For obvious reasons, Lucy must keep her intensifying relationship with William a secret. Charlotte and Iris are devastated and guilt-ridden when Lucy runs away to start a new life with him. She leaves them a sketchy note to assure them she is happy but no details of her whereabouts or who she is with. How did the two women who love her most miss that Lucy wanted a different life?

Cruel Beautiful World is told in third person from alternating points of view—Lucy’s, Charlotte’s, Iris’, and eventually Patrick’s, a friend Lucy meets in her new life. The amount of backstory, show vs. tell, and the pace of telling shifts depending on the POV character, with Iris’s POV being the most measured. This well-crafted balance between show and tell and pacing intimately reveals character and a distinct sense of time and place.

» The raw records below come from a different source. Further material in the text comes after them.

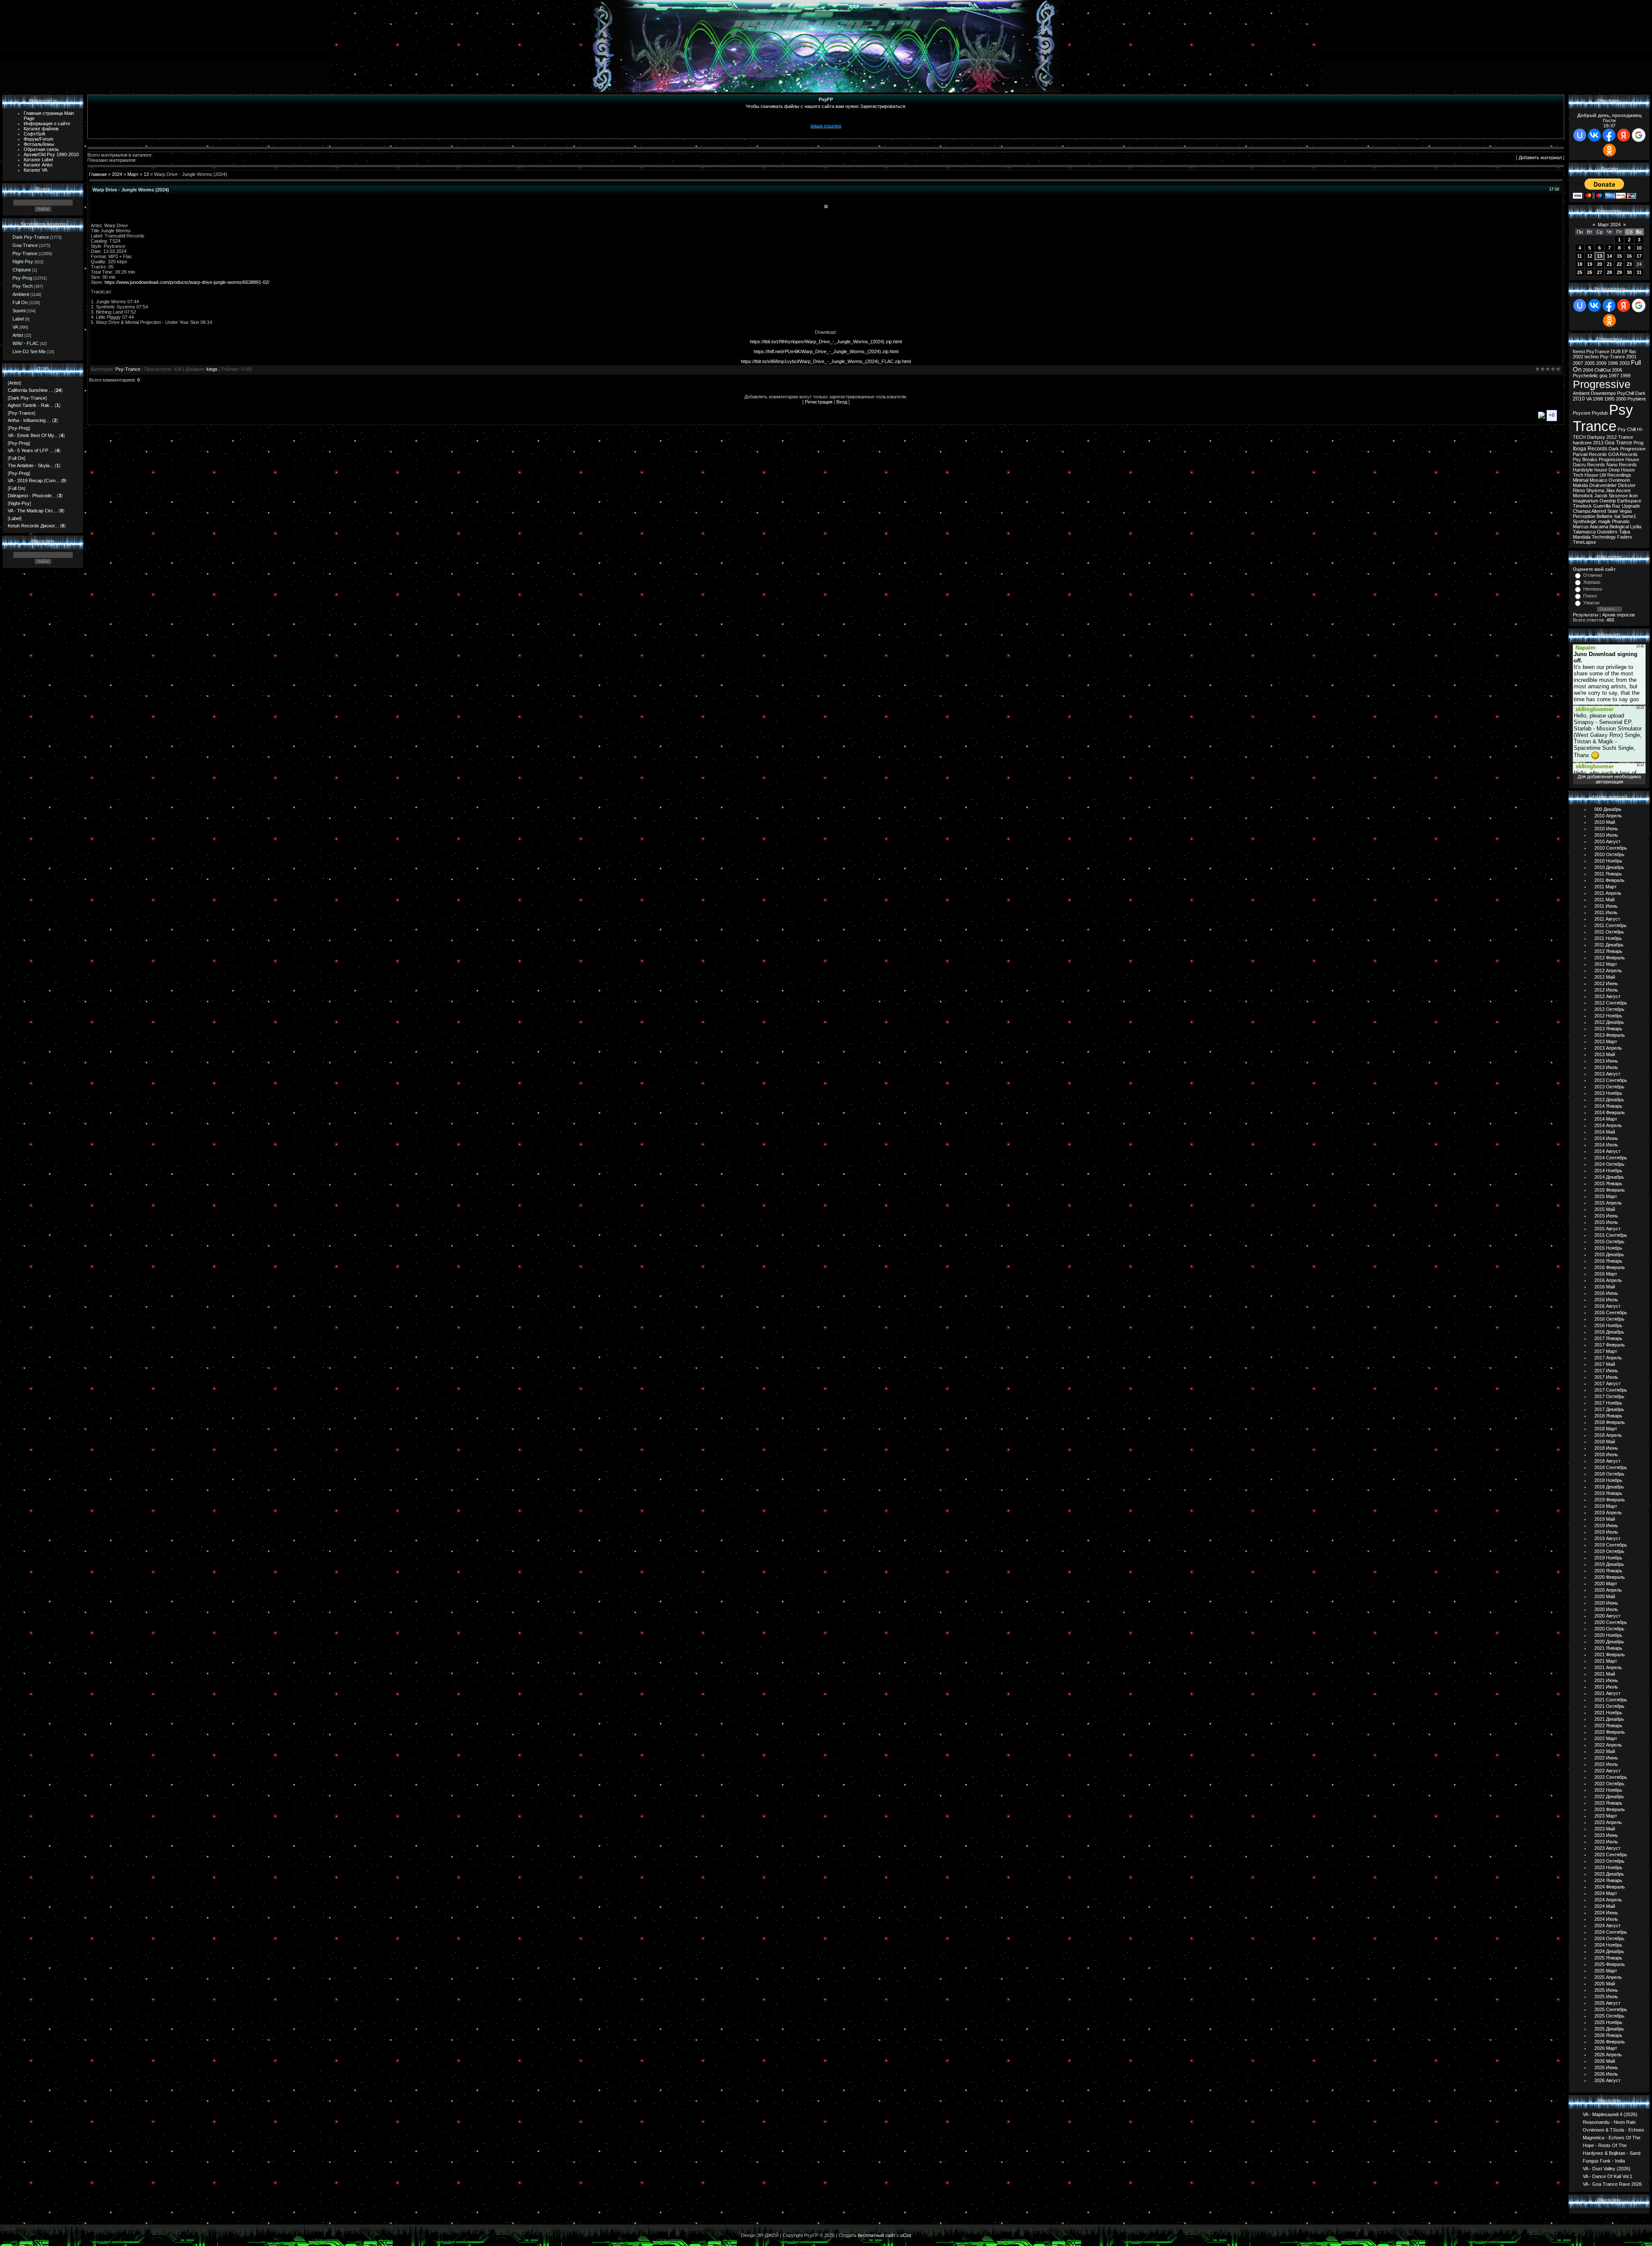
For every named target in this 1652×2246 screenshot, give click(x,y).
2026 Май (1604, 2061)
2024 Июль (1606, 1919)
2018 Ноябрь (1608, 1480)
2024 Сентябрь (1610, 1932)
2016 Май (1604, 1286)
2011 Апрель (1607, 893)
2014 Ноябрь (1608, 1170)
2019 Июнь (1606, 1525)
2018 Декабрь (1609, 1486)
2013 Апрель (1608, 1048)
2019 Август (1607, 1538)
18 (1579, 264)
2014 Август (1607, 1151)
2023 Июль (1606, 1841)
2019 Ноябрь (1608, 1557)
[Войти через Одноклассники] (1609, 150)
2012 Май (1604, 977)
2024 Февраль (1609, 1886)
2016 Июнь (1606, 1293)
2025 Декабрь (1609, 2028)
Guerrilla (1602, 505)
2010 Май (1604, 822)
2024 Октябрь (1609, 1938)
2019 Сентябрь (1610, 1544)
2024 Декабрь (1609, 1951)
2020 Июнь (1606, 1602)
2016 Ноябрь (1608, 1325)
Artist (17, 335)
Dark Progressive (1627, 448)
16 (1629, 256)
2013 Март (1605, 1041)
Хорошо (1591, 582)
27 (1599, 272)
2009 (1601, 363)
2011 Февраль (1609, 880)
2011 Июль (1606, 912)
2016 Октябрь (1609, 1319)
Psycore (1581, 413)
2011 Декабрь (1609, 944)
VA (15, 327)
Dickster (1627, 485)
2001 (1631, 356)
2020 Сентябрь (1610, 1622)
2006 (1617, 370)
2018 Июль (1606, 1454)
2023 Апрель (1608, 1822)
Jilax (1610, 490)
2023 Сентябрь (1610, 1854)
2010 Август (1607, 841)
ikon (1633, 495)
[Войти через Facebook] (1609, 135)
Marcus (1581, 526)
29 (1619, 272)
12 (1589, 256)
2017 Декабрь (1609, 1409)
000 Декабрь (1607, 809)
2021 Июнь (1606, 1680)
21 (1609, 264)
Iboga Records (1590, 449)
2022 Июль (1606, 1764)
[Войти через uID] (1579, 135)
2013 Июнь (1606, 1060)
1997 (1614, 375)
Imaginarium (1585, 500)
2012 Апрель (1608, 970)
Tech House (1585, 475)
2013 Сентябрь (1610, 1080)
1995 (1609, 398)
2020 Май (1604, 1596)
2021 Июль (1606, 1686)
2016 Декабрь (1609, 1331)
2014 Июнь (1606, 1138)
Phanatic (1621, 521)
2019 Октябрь (1609, 1551)
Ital (1617, 516)
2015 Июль (1606, 1222)
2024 (117, 174)
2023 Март (1605, 1815)
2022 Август (1607, 1770)
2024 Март (1605, 1893)
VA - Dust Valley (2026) (1606, 2168)
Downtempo (1603, 393)
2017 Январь (1608, 1338)
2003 (1624, 363)
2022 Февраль (1609, 1732)
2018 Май (1604, 1441)
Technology (1604, 536)
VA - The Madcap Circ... (32, 510)
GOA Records (1623, 454)
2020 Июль (1606, 1609)
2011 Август (1607, 918)
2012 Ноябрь (1608, 1015)
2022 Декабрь (1609, 1796)
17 (1639, 256)
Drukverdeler (1603, 485)
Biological (1619, 526)
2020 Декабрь (1609, 1641)
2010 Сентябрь (1610, 847)
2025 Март (1605, 1970)
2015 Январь (1608, 1183)
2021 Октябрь (1609, 1706)
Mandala (1581, 536)
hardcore (1582, 442)
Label (18, 318)
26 (1589, 272)
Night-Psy (22, 261)
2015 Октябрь (1609, 1241)
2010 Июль (1606, 835)
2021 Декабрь (1609, 1719)
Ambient (20, 294)
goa (1603, 375)
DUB (1616, 351)
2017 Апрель (1608, 1357)
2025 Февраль (1609, 1964)
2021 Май (1604, 1673)
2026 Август (1607, 2080)
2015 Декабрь (1609, 1254)
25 (1579, 272)
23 (1629, 264)
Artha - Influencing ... (29, 420)
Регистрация (818, 401)
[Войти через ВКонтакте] (1594, 135)
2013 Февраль (1609, 1035)
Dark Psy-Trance (30, 237)
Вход (841, 401)
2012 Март (1605, 964)
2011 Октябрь (1609, 931)
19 (1589, 264)
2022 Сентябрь (1610, 1777)
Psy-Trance (24, 253)
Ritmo (1579, 490)
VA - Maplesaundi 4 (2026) (1610, 2114)
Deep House (1622, 469)
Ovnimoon (1619, 480)
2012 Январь (1608, 951)
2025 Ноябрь (1608, 2022)
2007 (1578, 363)
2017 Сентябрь (1610, 1390)
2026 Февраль (1609, 2041)
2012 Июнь (1606, 983)
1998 (1598, 398)
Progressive (1601, 384)
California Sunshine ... (30, 390)
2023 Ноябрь (1608, 1867)
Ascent (1623, 490)
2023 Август (1607, 1848)
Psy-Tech (22, 286)
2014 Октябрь (1609, 1164)
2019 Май (1604, 1519)
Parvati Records (1590, 454)
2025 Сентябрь (1610, 2009)
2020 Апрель (1608, 1590)
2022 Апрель (1608, 1744)
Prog (1638, 442)
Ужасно (1591, 602)
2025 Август (1607, 2003)
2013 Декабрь (1609, 1099)
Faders (1624, 536)
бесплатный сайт (876, 2235)
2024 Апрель (1608, 1899)
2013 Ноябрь (1608, 1093)
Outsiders (1607, 531)
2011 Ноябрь (1608, 938)
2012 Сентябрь (1610, 1002)
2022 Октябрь (1609, 1783)
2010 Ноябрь (1608, 860)
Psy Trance (1603, 418)
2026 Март (1605, 2048)
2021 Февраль (1609, 1654)
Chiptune (21, 269)
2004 (1588, 370)
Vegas (1625, 511)
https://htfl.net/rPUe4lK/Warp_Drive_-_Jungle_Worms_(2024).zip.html (826, 351)
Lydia (1635, 526)
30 (1629, 272)
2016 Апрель (1608, 1280)
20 (1599, 264)
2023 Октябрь (1609, 1861)
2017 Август (1607, 1383)
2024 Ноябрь (1608, 1944)
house (1600, 469)
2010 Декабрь (1609, 867)
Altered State (1604, 511)
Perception (1584, 516)
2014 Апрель (1608, 1125)
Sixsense (1618, 495)
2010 (1579, 399)
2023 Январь (1608, 1802)
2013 (1598, 442)
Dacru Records (1589, 464)
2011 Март (1605, 886)
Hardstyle (1583, 469)
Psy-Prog (22, 277)
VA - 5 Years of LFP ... (30, 450)
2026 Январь (1608, 2035)
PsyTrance (1597, 351)
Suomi (18, 310)
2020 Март (1605, 1583)
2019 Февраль (1609, 1499)
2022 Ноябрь (1608, 1790)
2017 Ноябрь (1608, 1402)
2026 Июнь (1606, 2067)
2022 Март (1605, 1738)
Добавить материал (1540, 157)
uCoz (906, 2235)
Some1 (1628, 516)
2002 (1578, 356)
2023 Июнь (1606, 1835)
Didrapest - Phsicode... (31, 495)
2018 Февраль (1609, 1422)
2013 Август (1607, 1073)
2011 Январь (1608, 873)
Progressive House (1619, 459)
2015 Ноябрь (1608, 1248)
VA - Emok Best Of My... (33, 435)
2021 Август (1607, 1693)
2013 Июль (1606, 1067)
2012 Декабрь (1609, 1022)
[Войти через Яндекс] (1623, 135)
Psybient (1636, 398)
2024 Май (1604, 1906)
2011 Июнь (1606, 906)
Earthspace (1629, 500)
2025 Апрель (1608, 1977)
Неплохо (1592, 589)
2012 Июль (1606, 989)
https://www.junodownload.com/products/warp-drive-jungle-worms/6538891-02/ (187, 282)
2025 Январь (1608, 1957)
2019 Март (1605, 1506)
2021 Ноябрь (1608, 1712)
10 (1639, 247)
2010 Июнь (1606, 828)
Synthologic (1585, 521)
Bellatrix (1605, 516)
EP (1625, 351)
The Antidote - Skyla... (30, 465)
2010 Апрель (1608, 815)
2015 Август (1607, 1228)
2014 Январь (1608, 1106)
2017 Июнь (1606, 1370)
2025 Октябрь (1609, 2015)
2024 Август (1607, 1925)
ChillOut (1602, 370)
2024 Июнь (1606, 1912)
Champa (1581, 511)
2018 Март (1605, 1428)
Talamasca (1584, 531)
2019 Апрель (1608, 1512)
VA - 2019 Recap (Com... (33, 480)
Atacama (1599, 526)
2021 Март (1605, 1661)
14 (1609, 256)
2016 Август (1607, 1306)
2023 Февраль (1609, 1809)
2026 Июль (1606, 2074)
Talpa (1624, 531)
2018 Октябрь (1609, 1473)
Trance (1625, 437)
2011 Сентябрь (1610, 925)
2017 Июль (1606, 1377)
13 (146, 174)
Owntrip (1608, 500)
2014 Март (1605, 1118)
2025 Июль (1606, 1996)
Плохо (1590, 595)
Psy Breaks (1585, 459)
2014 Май (1604, 1131)
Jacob (1600, 495)
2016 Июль (1606, 1299)
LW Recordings (1615, 475)
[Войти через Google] (1639, 135)
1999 (1625, 375)
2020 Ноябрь (1608, 1635)
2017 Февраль (1609, 1344)
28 (1609, 272)
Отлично (1592, 575)
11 (1579, 256)
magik (1604, 521)
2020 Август (1607, 1615)
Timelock (1582, 505)
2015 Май (1604, 1209)
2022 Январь (1608, 1725)
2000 (1621, 398)
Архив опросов (1618, 614)
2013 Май (1604, 1054)
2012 (1611, 437)
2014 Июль (1606, 1144)
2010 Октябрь (1609, 854)
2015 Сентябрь (1610, 1235)
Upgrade (1631, 505)
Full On (20, 302)
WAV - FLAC (25, 343)
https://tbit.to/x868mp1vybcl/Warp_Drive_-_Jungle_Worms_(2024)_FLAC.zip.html (826, 361)
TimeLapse (1584, 542)
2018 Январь (1608, 1415)
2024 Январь (1608, 1880)
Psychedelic (1585, 375)
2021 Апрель (1608, 1667)
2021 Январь (1608, 1648)
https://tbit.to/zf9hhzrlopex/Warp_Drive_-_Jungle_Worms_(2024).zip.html (826, 341)
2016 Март (1605, 1273)
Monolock (1583, 495)
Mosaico (1598, 480)
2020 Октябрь (1609, 1628)
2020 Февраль (1609, 1577)
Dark (1640, 393)
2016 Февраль (1609, 1267)
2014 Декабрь (1609, 1177)
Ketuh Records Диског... (33, 525)
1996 (1613, 363)
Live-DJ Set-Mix (29, 351)
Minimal (1580, 480)
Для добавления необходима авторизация (1609, 779)
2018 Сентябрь (1610, 1467)
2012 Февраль (1609, 957)
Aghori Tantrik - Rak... (30, 405)
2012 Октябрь (1609, 1009)
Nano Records (1621, 464)
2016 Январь (1608, 1260)
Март (133, 174)
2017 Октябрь (1609, 1396)
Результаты (1585, 614)
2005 (1589, 363)
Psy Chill (1627, 429)
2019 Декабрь (1609, 1564)
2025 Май (1604, 1983)
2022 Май (1604, 1751)
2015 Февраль (1609, 1189)
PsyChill (1625, 393)
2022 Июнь (1606, 1757)
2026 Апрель (1608, 2054)
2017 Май (1604, 1364)
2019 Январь (1608, 1493)
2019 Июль (1606, 1531)
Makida (1580, 485)
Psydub (1600, 413)
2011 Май (1604, 899)
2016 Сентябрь (1610, 1312)
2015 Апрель (1608, 1202)
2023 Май (1604, 1828)
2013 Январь (1608, 1028)
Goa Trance (25, 245)
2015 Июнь (1606, 1215)
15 (1619, 256)
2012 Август (1607, 996)
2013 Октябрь (1609, 1086)
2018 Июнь (1606, 1448)
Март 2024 (1609, 224)
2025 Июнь (1606, 1990)
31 (1639, 272)
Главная (98, 174)
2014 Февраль (1609, 1112)
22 (1619, 264)
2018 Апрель (1608, 1435)
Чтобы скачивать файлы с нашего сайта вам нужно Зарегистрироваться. (826, 106)
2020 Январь (1608, 1570)
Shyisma (1595, 490)
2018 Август (1607, 1460)
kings (212, 369)
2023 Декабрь (1609, 1873)
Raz (1616, 505)
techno (1591, 356)
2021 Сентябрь (1610, 1699)
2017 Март (1605, 1351)
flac (1633, 351)
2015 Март (1605, 1196)
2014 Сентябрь (1610, 1157)
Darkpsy (1596, 437)
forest (1579, 351)
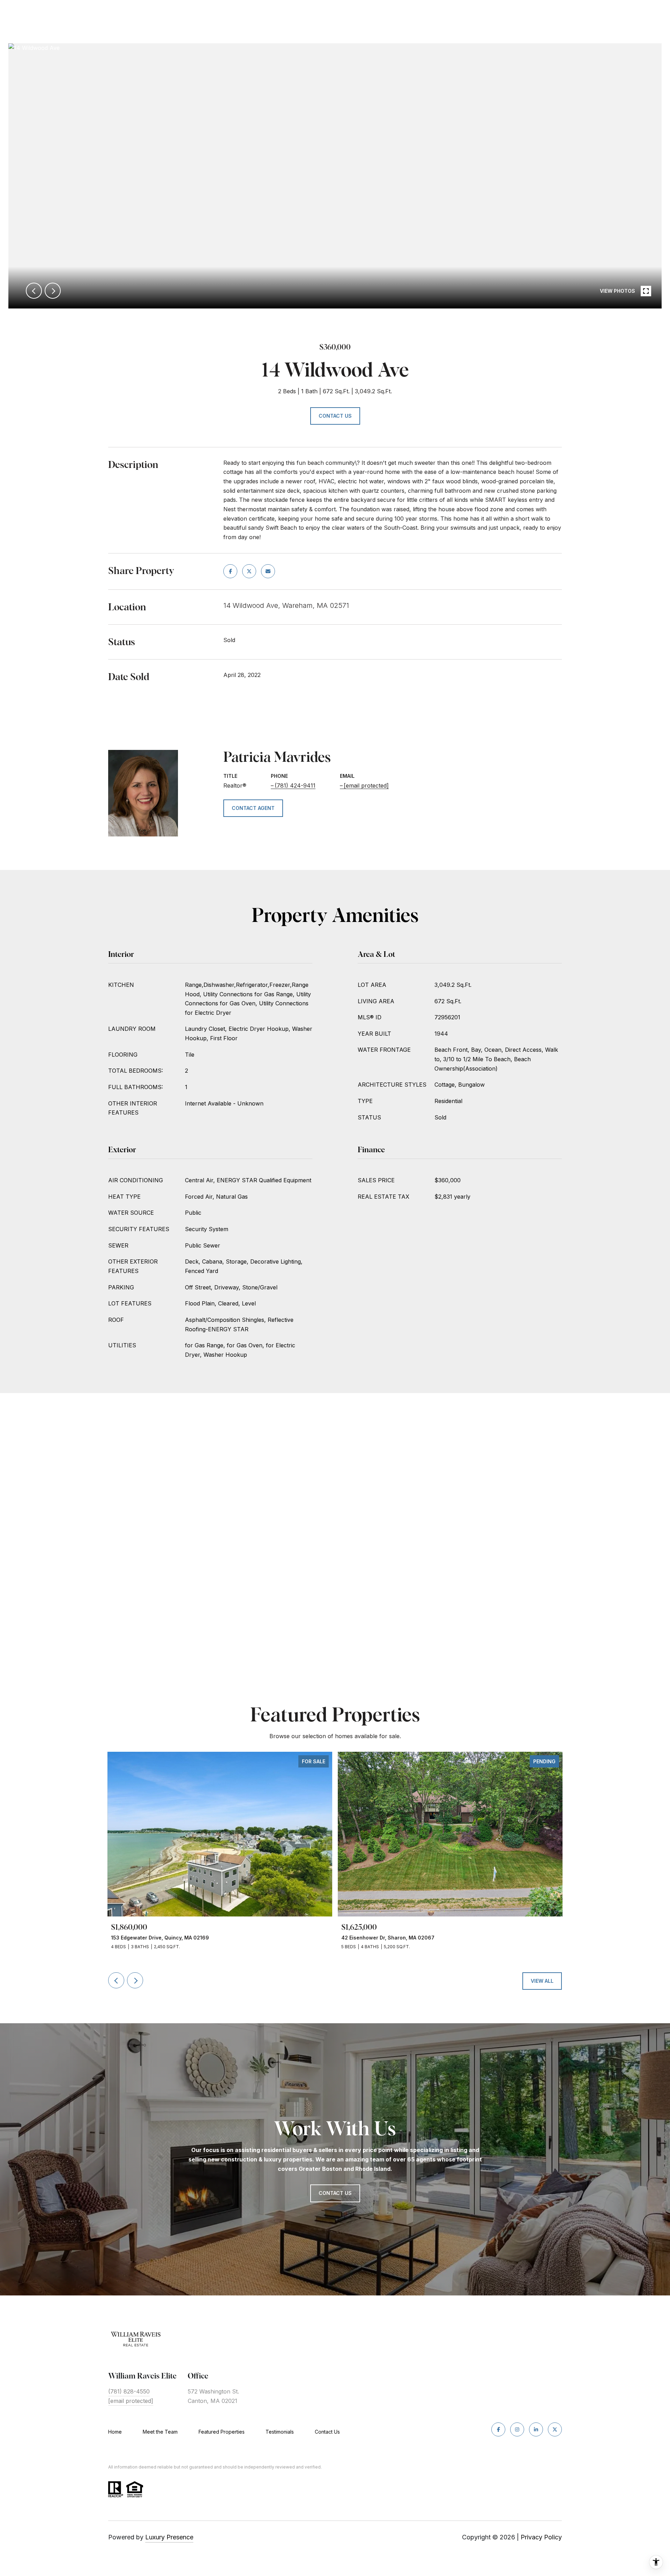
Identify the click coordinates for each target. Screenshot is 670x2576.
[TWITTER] (555, 2429)
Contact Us (327, 2432)
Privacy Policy (541, 2537)
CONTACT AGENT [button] (253, 808)
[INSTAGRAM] (517, 2429)
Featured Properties (222, 2432)
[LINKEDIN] (536, 2429)
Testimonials (280, 2432)
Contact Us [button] (335, 416)
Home (115, 2432)
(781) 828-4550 (129, 2391)
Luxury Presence (169, 2537)
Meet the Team (160, 2432)
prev (34, 291)
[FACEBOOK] (498, 2429)
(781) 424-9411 (295, 785)
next (53, 291)
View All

There are clear hints early on that there will be a tragedy. When it occurs, it feels inevitable and slightly anticlimactic as are some of the predictable relationships that develop in the tragedy’s aftermath. Less predictable is a twist near the end shifting the story to William’s point of view and exposing at least one point of view as unreliable, but whose?

Cruel Beautiful World hits the sweet-spot between popular and literary fiction with finely honed writing, complexity of character motives, and enough guilt and secrecy to sustain the page-turning suspense.